Megan M. Morrison1,2, Yossi Tal1 and Harold J. Schreier*1,2
Volume 9, June 2008

1Center of Marine Biotechnology University of Maryland Biotechnology Institute 701 E. Pratt Street, Baltimore, MD 21202

2Department of Biological Sciences University of Maryland Baltimore County 1000 Hilltop Circle, Baltimore, MD 21250

*Corresponding Author: Schreier@umbi.umd.edu

Keywords:Fixed bed biofilter, heterotrophic denitrification, moving bed bioreactor

Footnote
International Journal of Recirculating Aquaculture 9 (2008) 23-41. All Rights Reserved
© Copyright 2008 by Virginia Tech, Blacksburg, VA USA

ABSTRACT

Maintaining superior water quality in intensive recirculating aquaculture systems (RAS) by controlling levels of inorganic nitrogenous waste—ammonia, nitrate and nitrite—derived from uneaten food and fecal excretion is often a challenge.

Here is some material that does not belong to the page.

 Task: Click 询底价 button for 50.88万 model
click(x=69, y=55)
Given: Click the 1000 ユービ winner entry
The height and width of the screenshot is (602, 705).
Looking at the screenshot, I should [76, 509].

In most systems, solids are removed mechanically and ammonia is oxidized to nitrate by nitrifying biological filtration; nitrate is subsequently eliminated through numerous water exchanges. Alternatively, nitrate removal is achieved using a bacterial-mediated denitrification component that reduces nitrate to nitrogen gas under anoxic conditions, a process that depends on the application of external or endogenous electron and carbon donors, e.g. carbohydrates or organic alcohols. In this study, we compared the capacity of acetate, glucose, soluble starch, and granular starches to promote the denitrifying activity of heterotrophic bacteria in biofilm-coated polyethylene beads from a marine RAS moving bed bioreactor (MBB) under anaerobic conditions. Granular starches (corn, wheat, and rice) were as effective as glucose in supporting denitrification, and were 7.6 and 9.8 times more effective in removing nitrate when compared to soluble starch and acetate, respectively. Furthermore, granular starches retained their denitrification potential for longer time periods than soluble starch or acetate. The low cost, ease of use, and non-toxic nature of granular starches make them an ideal exogenous carbon source for promoting denitrification in RAS bioreactors.